■ Task prompt
Rescale the lines from the line with "The image size is (2454, 975)." to the line with "pyautogui.click(x=420, y=170)", both included, by writing them all out again with the requests unchanged and every coordinate in the answers multiplied by 1.9 and rounded to the nearest whole number, halves rounded up.

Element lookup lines

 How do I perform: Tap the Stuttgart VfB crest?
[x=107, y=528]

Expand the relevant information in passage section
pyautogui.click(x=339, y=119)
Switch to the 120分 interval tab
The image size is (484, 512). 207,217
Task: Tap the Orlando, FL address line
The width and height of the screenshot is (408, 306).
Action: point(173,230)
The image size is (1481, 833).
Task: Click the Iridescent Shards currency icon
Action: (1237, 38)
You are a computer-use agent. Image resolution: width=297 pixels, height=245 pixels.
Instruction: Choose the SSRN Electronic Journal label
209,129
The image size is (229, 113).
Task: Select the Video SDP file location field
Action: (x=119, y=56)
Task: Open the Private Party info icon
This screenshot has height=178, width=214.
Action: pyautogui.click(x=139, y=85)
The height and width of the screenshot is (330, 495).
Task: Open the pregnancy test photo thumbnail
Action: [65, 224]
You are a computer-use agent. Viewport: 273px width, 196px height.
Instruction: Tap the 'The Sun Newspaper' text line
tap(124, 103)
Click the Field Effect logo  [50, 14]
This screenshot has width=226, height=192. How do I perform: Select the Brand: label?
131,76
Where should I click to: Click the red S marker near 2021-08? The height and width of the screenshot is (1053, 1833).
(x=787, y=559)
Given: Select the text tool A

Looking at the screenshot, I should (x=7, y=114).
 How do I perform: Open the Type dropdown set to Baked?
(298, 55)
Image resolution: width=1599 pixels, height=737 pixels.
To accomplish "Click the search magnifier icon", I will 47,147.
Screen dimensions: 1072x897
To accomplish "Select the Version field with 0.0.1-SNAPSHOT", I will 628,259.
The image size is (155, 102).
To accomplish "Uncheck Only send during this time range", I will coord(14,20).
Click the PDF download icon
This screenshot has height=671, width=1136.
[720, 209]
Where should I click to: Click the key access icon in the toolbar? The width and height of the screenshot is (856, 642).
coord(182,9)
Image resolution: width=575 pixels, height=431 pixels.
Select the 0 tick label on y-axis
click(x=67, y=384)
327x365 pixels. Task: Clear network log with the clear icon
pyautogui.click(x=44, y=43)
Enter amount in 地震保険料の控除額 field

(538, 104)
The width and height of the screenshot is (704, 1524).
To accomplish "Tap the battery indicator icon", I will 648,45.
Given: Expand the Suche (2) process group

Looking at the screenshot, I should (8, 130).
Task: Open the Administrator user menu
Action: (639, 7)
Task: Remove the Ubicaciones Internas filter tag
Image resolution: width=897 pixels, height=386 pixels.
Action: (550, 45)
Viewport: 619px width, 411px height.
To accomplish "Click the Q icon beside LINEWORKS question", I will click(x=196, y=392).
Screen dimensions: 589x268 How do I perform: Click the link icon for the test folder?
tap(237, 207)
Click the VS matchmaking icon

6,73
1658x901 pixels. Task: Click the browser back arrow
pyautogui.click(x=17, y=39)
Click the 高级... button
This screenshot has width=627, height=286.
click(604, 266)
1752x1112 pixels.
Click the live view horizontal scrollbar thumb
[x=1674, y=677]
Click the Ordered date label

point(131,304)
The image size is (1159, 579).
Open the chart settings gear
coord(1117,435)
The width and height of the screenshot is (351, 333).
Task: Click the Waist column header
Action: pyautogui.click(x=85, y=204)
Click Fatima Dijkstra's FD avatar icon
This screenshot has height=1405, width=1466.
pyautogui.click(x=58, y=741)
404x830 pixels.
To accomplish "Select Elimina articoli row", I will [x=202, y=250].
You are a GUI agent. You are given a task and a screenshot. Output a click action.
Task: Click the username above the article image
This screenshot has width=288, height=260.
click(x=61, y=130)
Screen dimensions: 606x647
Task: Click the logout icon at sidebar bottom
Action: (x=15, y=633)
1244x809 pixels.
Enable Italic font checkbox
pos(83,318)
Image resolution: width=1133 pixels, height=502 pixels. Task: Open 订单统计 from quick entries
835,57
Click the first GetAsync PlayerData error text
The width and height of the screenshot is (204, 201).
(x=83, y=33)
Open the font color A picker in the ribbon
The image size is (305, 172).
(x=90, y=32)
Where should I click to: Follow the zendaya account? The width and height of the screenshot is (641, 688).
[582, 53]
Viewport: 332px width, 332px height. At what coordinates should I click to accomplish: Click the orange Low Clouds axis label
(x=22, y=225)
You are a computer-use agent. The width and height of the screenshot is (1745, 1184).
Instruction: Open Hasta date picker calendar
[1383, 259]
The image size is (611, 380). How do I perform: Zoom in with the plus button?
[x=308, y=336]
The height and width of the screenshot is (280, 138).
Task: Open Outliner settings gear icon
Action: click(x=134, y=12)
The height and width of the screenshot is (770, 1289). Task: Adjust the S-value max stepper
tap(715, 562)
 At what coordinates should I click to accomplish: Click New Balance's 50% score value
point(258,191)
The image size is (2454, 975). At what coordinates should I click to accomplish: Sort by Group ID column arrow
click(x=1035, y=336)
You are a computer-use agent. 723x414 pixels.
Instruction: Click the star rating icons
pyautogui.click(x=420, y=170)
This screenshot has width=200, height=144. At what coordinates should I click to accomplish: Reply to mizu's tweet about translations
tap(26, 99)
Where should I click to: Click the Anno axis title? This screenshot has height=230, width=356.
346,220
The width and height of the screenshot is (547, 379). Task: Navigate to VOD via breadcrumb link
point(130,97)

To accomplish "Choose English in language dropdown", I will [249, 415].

■ Solution to this problem
The image size is (2454, 975). At what coordinates should I click to accomplish: Sort by Group ID column arrow
click(x=1967, y=638)
You are a computer-use agent. 723x414 pixels.
Instruction: Click the star rating icons
pyautogui.click(x=798, y=323)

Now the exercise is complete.